As you might well imagine, The Gardens Between takes advantage of its unique premise to create some fairly unusual puzzles. Because Frendt and Arina move at different speeds and approach the island in different ways from one another, when time pushes forward or rolls backwards, they will always find themselves on different points on the island and it's here that the majority of The Gardens Between's numerous conundrums play out.
For example, one situation might require Arina to open a light bridge with a lamp that has captured an orb of light.
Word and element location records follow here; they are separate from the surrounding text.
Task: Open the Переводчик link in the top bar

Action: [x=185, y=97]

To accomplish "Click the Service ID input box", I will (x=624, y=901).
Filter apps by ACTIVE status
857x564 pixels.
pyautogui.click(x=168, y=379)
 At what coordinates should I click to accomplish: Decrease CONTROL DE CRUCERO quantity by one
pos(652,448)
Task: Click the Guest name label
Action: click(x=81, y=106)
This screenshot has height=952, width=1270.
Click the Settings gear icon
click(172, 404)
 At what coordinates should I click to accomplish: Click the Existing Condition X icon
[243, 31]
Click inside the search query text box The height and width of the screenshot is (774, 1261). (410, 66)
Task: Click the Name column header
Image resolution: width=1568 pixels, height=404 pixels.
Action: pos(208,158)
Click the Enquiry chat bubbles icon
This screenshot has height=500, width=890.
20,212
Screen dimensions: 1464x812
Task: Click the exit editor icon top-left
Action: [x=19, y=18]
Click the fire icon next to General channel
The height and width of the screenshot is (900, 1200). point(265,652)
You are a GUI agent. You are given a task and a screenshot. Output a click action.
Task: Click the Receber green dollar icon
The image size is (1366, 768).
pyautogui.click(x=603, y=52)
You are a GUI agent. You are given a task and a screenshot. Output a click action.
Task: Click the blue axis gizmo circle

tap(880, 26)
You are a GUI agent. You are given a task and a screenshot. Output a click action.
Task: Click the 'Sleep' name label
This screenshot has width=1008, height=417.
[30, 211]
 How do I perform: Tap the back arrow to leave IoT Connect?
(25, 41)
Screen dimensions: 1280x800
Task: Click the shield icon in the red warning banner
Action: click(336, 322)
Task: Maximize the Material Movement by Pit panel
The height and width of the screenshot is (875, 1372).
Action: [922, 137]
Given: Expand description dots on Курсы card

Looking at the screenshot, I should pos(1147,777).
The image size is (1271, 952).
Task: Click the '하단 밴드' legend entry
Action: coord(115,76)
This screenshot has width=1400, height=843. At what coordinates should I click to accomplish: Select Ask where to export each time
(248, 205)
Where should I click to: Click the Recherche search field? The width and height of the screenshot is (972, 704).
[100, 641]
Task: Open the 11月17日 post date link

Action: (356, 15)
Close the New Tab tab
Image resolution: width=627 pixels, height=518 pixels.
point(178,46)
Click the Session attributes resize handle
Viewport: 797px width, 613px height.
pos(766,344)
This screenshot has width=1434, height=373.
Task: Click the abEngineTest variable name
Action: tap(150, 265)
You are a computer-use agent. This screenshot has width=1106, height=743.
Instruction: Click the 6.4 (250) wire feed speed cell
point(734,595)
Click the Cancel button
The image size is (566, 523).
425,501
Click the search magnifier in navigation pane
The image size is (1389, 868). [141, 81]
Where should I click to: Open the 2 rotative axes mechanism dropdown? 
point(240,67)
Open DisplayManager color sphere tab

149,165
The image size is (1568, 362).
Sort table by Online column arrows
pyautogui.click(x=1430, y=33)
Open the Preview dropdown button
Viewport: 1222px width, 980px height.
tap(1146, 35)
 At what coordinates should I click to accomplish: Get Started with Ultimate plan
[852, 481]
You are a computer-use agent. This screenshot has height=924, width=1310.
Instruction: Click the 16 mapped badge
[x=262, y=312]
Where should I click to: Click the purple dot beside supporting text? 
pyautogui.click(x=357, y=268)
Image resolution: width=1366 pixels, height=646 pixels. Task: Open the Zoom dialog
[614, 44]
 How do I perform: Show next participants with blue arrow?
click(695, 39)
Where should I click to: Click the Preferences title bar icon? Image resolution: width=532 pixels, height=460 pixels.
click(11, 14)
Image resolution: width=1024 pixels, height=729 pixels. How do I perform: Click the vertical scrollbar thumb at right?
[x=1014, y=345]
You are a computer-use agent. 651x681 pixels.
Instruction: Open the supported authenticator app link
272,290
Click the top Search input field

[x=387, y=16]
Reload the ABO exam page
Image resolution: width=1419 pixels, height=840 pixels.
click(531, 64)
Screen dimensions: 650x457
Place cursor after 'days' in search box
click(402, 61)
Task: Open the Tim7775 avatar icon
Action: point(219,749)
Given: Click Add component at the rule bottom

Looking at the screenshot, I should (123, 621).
The problem is, when she approaches the bridge the light from her lamp is stolen by a ball of darkness that has bloomed from a nearby flower. The solution? Simply rewind time and have Frendt pull a switch that closes the flower, thus ensuring that the light in Arina's lamp is never snuffed out and allowing the duo to proceed onward.
Though such puzzles might seem conceptually trite, The Gardens Between isn't afraid to get pleasingly inventive with them, even if the challenge never quite reaches the heady levels that more seasoned puzzle fans might expect. In particular, a lot of the later levels focus on using the time flow function to freeze events in place and use physics to achieve your goal; requiring the player to think a little more outside the box than they perhaps normally would.
The Gardens Between Review Reddit
At just over a couple of hours long, The Gardens Between is not an especially substantive affair that much is for a sure, and its a fact that when coupled with its less than robustly challenging, though highly inventive conundrums ensures that the whole thing is simply all over far too quickly than we'd like.
Nonetheless, with its deeply touching narrative, relatable themes and vividly realized visual style, The Gardens Between nonetheless remains a compelling puzzling curio that everyone should spare a few hours of their time to invest themselves into.
The Gardens Between Review And Advise
The Gardens Between from The Voxel Agents releases for PS4, PC and Nintendo Switch on September 20, 2018.
Review code supplied by the publisher.